PROBLEM TO SOLVE:
Begin at the line that has "Task: Close the 注册成功 popup dialog" and stop after the line that has "Action: 66,16". Write those lines out again with "pencil" replaced by "brush", leaving everything else unchanged.

RECORD EXTRACTS:
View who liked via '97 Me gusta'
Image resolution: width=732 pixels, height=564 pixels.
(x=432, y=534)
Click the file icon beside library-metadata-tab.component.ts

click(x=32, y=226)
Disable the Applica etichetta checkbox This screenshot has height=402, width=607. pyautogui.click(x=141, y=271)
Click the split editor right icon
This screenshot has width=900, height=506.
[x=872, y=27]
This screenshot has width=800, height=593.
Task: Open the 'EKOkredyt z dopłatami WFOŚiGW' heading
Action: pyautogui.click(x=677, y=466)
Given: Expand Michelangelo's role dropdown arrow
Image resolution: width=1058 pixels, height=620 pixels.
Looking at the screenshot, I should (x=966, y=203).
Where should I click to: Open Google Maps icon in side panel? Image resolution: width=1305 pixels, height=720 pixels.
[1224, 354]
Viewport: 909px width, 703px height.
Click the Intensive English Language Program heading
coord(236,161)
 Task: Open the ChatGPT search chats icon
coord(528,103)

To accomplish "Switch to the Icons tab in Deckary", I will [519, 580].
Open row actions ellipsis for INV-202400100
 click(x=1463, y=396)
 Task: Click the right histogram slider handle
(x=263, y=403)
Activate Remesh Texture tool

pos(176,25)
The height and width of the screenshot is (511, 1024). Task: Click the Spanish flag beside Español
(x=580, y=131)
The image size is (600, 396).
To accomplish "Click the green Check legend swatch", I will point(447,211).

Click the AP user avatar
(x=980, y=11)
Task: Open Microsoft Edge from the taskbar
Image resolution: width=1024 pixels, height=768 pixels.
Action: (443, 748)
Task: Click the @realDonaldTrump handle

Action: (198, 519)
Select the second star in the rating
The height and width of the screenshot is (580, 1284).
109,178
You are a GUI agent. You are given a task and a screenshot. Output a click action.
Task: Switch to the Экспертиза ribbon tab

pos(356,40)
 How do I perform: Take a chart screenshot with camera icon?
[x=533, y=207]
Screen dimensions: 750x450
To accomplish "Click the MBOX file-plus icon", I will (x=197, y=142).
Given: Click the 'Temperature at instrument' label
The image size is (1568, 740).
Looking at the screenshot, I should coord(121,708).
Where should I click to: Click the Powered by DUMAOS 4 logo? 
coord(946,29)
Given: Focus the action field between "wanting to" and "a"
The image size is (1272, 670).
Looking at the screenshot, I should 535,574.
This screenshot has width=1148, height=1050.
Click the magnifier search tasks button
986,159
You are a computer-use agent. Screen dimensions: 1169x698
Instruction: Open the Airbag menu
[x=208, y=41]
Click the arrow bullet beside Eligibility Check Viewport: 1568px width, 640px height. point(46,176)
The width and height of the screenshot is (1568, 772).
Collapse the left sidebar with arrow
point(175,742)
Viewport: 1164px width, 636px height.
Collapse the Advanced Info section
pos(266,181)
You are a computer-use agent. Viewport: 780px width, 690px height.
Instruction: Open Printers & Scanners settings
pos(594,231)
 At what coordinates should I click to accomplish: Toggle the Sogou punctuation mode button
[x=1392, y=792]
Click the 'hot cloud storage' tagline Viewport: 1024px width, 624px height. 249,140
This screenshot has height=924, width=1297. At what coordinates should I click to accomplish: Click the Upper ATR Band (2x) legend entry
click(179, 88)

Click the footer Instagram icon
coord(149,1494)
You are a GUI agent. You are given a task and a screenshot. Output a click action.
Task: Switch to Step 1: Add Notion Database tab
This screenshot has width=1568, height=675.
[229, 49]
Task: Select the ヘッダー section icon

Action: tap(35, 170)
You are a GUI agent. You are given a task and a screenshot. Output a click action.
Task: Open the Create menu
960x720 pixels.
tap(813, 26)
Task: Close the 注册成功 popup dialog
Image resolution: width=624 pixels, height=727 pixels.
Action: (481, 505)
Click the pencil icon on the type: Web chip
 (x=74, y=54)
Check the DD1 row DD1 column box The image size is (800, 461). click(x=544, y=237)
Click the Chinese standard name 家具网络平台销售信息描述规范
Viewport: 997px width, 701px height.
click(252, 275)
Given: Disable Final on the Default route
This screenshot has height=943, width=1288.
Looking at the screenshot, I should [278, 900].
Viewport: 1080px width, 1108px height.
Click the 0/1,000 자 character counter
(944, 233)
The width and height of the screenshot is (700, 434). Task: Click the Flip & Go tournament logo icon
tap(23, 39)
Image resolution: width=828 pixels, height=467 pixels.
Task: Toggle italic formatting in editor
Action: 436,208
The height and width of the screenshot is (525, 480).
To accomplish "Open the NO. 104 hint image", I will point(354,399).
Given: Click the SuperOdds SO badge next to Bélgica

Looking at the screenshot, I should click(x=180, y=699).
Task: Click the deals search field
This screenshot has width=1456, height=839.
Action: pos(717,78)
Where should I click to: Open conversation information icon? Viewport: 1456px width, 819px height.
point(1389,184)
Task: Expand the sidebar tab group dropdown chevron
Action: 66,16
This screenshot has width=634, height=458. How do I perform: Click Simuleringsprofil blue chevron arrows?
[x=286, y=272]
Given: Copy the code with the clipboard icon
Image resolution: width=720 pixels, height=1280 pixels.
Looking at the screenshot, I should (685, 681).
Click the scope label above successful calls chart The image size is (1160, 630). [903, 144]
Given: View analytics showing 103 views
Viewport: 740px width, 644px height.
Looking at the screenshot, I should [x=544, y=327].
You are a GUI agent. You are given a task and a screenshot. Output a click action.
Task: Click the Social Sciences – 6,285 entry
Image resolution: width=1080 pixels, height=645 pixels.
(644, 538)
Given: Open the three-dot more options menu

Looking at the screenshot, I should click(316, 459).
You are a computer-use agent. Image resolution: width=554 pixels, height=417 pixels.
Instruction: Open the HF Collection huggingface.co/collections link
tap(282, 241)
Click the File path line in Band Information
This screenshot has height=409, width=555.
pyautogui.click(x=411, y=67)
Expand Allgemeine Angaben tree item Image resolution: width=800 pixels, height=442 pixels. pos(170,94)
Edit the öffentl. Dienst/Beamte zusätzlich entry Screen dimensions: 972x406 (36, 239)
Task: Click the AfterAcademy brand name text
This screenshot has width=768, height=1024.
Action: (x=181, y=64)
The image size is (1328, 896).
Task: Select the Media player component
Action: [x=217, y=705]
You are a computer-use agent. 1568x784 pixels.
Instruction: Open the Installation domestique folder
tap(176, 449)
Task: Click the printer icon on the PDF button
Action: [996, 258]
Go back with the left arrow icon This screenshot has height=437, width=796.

RESULT OF THE TASK:
Task: Close the 注册成功 popup dialog
Image resolution: width=624 pixels, height=727 pixels.
Action: (481, 505)
Click the brush icon on the type: Web chip
 (x=74, y=54)
Check the DD1 row DD1 column box The image size is (800, 461). click(x=544, y=237)
Click the Chinese standard name 家具网络平台销售信息描述规范
Viewport: 997px width, 701px height.
click(252, 275)
Given: Disable Final on the Default route
This screenshot has height=943, width=1288.
Looking at the screenshot, I should [278, 900].
Viewport: 1080px width, 1108px height.
Click the 0/1,000 자 character counter
(944, 233)
The width and height of the screenshot is (700, 434). Task: Click the Flip & Go tournament logo icon
tap(23, 39)
Image resolution: width=828 pixels, height=467 pixels.
Task: Toggle italic formatting in editor
Action: 436,208
The height and width of the screenshot is (525, 480).
To accomplish "Open the NO. 104 hint image", I will point(354,399).
Given: Click the SuperOdds SO badge next to Bélgica

Looking at the screenshot, I should click(x=180, y=699).
Task: Click the deals search field
This screenshot has width=1456, height=839.
Action: pos(717,78)
Where should I click to: Open conversation information icon? Viewport: 1456px width, 819px height.
point(1389,184)
Task: Expand the sidebar tab group dropdown chevron
Action: 66,16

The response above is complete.